Глава 1Автор: Лина Тонн
Название: "Волшебный февраль"
Тип: гет
Рейтинг: PG
Жанр: общий, роман, драма, POV
Саммари: Легко ли избежать дурной наследственности, если у тебя в роду были шизофреники?
Дисклэймер: всё моё
Предупреждения: сленг, главный герой болен шизофренией
И наша любовь словно в Сене вода
Под мостом Мирабо
Все течет в никуда
Страсть за грустью волной набегает всегда
Дни плывут наяву
Минет ночь я живу
Друг на друга глядим держим руку в руке
И на нас как на мост
Словно в тихой тоске
Вечно смотрит волна пробегая в реке
Дни плывут наяву
Минет ночь я живу
Утекает любовь как вода как река
Утекает любовь
Ах как жизнь коротка
Как желанием властным надежда крепка
Дни плывут наяву
Минет ночь я живу
Дни текут бьют часы слышен времени ход
И недели и год
Кто любовь мне вернет
Под мостом Мирабо только Сена течет
Дни плывут наяву
Минет ночь я живу
Гийом Аполлинер "Мост Мирабо" (перевод Юрия Кожевникова)
Я давно забыл своё имя, но мне бы наверняка удалось вспомнить его, если бы возникло желание. А когда-то я был успешным и подающим надежды корреспондентом одного перспективного издания. Свои мысли я облекал в красивую форму; мои статьи читали, затаив дыхание. Я рано начал писать, поэтому преуспел в этом. У меня была любимая работа и уютная квартира в центре города. Отношений, правда, никаких не было, а встречи на одну ночь я таковыми не считал. В неполные двадцать три года я ощущал, что ещё не созрел для прочного и длительного союза, да и кандидатур подходящих не было. Не с секретаршей же из соседнего отдела роман заводить.
Всё изменилось хмурым февральским днём. Помыв утром голову, опаздывая и не высушив её, я шёл по мрачным бульварам и ёжился от холода. Естественно, шапку я не носил, не было её у меня. Я всегда был рассеянным и невнимательным, поэтому обыкновенно забыл про неё. Дул ледяной ветер, а снежно-белые сугробы вызывали отвращение. Я никогда не любил зиму, вернее, ненавидел её. Ничего личного, просто я эстет и на голубое небо в симбиозе с зелёной травкой смотреть куда приятнее, чем на стерильную белизну.
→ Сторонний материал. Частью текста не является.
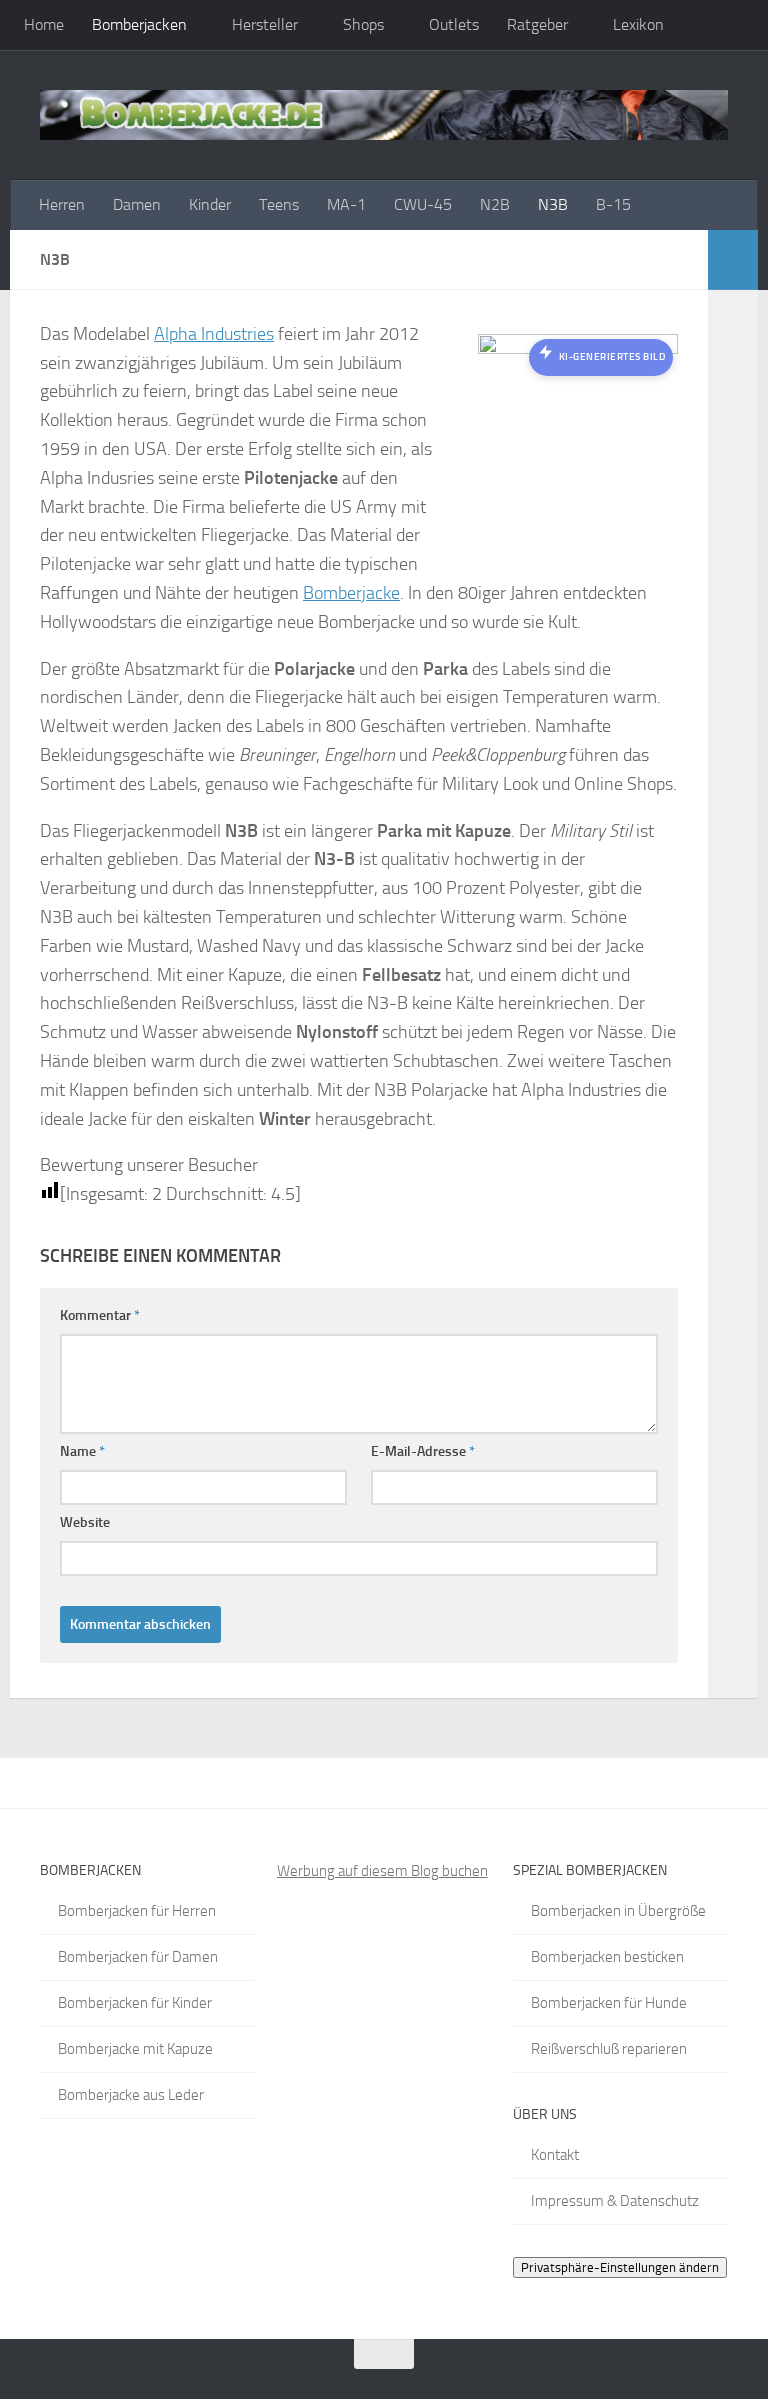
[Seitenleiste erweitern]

Кашемировое пальто совсем не защищало от холода, воротник-стойка тоже откровенно плохо оберегал, а длинный толстый шарф кричащей жёлто-зелёной расцветки, несколько раз обёрнутый вокруг шеи, казался тяжёлым и ненужным, от него не было совершенно никакого проку. А ко всему прочему ещё и мокрые волосы слиплись отдельными прядями, напоминая мелкие колючие сосульки. Летом я ходил на работу пешком, не упуская возможности полюбоваться «мёртвой» красотой родного города, его сочными, яркими, но, впрочем, искусственными красками. А сейчас я несказанно обрадовался, увидев неприметную троллейбусную остановку. Тусклую, стально-серую и неживую, как и тысячи ей подобных. Людей было немного: толстая тётка с жидкими волосами, нетрезвого вида парень и парочка опоздавших школьников, которые робко ютились на оледенелой лавочке и синхронно растирали руки.
А потом я увидел её!
Она стояла в стороне, почти на тротуаре и, как мне показалось, дрожала. Ещё бы, девушка была облачена в лёгкое весеннее платьице и короткую шубку, длинные волнистые волосы разметались на воротнике, их кончики покрылись инеем. Прохожие шли совсем близко, не замечая её. Мне показалось, что какой-то мужчина случайно задел её плечом, но девушка не шелохнулась. Создавалось впечатление, что она фантом, причудливая игра света, плод моего простывшего воображения. Она стояла, склонив голову, и пушистые ресницы длинными тенями падали на её лицо. Я, словно завороженный, смотрел на неё, не в силах отвести взгляд. Обычно люди ощущают, когда их разглядывают, но она не замечала, наоборот, с удвоенным усилием глядела в пол.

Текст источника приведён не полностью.